Die Formel wie all diese Probleme halbwegs in den Griff zu bekommen sind heißt:
Weniger Autos und weniger gefahrene Autokilometer in Stuttgart.

Die Umwelt- und Verkehrsverbände sehen ihre Forderungen in der renommierten Studie Mobiles Baden-Württemberg bestätigt, die letztes Jahr von der Landesstiftung veröffentlicht wurde. Die Studie zeigte in verschiedenen Szenarien auf, dass selbst ein kompletter Umstieg der Fahrzeugflotte auf Elektroautos die Pariser Klimaschutzziele verfehlt.

Dass die immer dringlich werdende Verkehrswende gelingen kann, stellen immer mehr europäische Städte unter Beweis, z.B. Kopenhagen, Wien und Münster.

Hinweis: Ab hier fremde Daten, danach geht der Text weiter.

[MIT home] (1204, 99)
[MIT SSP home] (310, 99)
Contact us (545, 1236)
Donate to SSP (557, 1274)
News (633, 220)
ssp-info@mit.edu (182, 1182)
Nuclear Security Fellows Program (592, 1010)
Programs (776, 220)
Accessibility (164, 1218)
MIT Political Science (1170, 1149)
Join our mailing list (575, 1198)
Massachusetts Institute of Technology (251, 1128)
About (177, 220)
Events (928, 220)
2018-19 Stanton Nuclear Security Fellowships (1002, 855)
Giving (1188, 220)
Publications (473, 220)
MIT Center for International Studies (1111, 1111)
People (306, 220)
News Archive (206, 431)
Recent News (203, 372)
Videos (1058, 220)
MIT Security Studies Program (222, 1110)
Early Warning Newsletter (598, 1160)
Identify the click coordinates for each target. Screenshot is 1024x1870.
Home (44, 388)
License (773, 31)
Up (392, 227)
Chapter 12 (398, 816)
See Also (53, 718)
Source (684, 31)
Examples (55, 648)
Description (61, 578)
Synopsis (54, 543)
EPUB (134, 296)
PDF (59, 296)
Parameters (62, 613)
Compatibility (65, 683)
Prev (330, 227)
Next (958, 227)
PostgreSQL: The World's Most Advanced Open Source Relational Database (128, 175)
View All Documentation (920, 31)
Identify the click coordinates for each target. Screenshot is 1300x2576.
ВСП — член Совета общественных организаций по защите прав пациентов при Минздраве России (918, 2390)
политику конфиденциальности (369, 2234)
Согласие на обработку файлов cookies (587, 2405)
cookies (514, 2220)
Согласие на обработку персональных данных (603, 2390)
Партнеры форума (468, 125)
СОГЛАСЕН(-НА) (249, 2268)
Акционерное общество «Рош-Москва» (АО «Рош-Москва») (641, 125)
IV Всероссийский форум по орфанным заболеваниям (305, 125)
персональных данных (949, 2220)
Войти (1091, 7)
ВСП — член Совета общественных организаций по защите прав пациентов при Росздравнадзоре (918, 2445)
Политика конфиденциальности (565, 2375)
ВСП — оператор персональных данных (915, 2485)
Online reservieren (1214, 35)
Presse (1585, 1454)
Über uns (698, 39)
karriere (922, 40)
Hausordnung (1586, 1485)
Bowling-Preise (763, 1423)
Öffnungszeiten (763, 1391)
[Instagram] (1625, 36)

Die bisherige Erfahrungen zeigen, dass eine reine Angebotspolitik (pull) die Verkehrswende nur wenig voranbringt. Entscheidend sind auch ordnungspolitische Maßnahmen und Restriktionen (push), um einen Umstieg zu befördern. Die aktuellen Fahrverbote bewirken,  dass der Prozess hin zu einer echten Verkehrswende in Stuttgart deutlich befördert wird.

„Um vor allem die PKW-Fahrleistungen in Stuttgart zu senken, sind Tempolimits ein wichtiges Instrument, denn wer langsam fährt, fährt weniger weit“, sagt Gerhard Pfeifer, BUND Regionalgeschäftsführer. Pfeifer weiter: „In Zukunft sollte im Stadtgebiet Tempo 30 die Regelgeschwindigkeit sein. Über den Lärmschutz hat man die rechtlichen Voraussetzungen dies anzuordnen. Viele Städte wie z.B. Freiburg nutzen dies bereits. Auch auf den auf Stuttgart zuführenden Außerortstraßen muss maximal Tempo 60 erlaubt sein. Damit werden dann in punkto Fahrzeiten Busse und Bahnen konkurrenzfähiger und die Stickoxidemissionen, die als Hintergrundbelastung im Stuttgarter Zentrum einen erheblichen Anteil haben, sinken deutlich – auch die Anzahl von Verkehrsunfällen.“

Pförtnerampeln an den Stadtgrenzen bewähren sich immer mehr, um den Stau vor und nicht in der Stadt zu haben. In z.B. Wiesbaden, Remseck und in Bad Cannstatt an der Beskidenstraße wurden bisher gute Erfahrungen gesammelt. „Die Maßnahme wirkt auch enorm pädagogisch. Wenn z.B. die Stadtbahn oder der Linienbus auf der Busspur an dem Autostau vor Pförtnerampeln flüssig vorbei zieht, ist dies oftmals der entscheidende Impuls für die Autofahrer auf den Öffentlichen Verkehr umzusteigen“, berichtet Pfeifer.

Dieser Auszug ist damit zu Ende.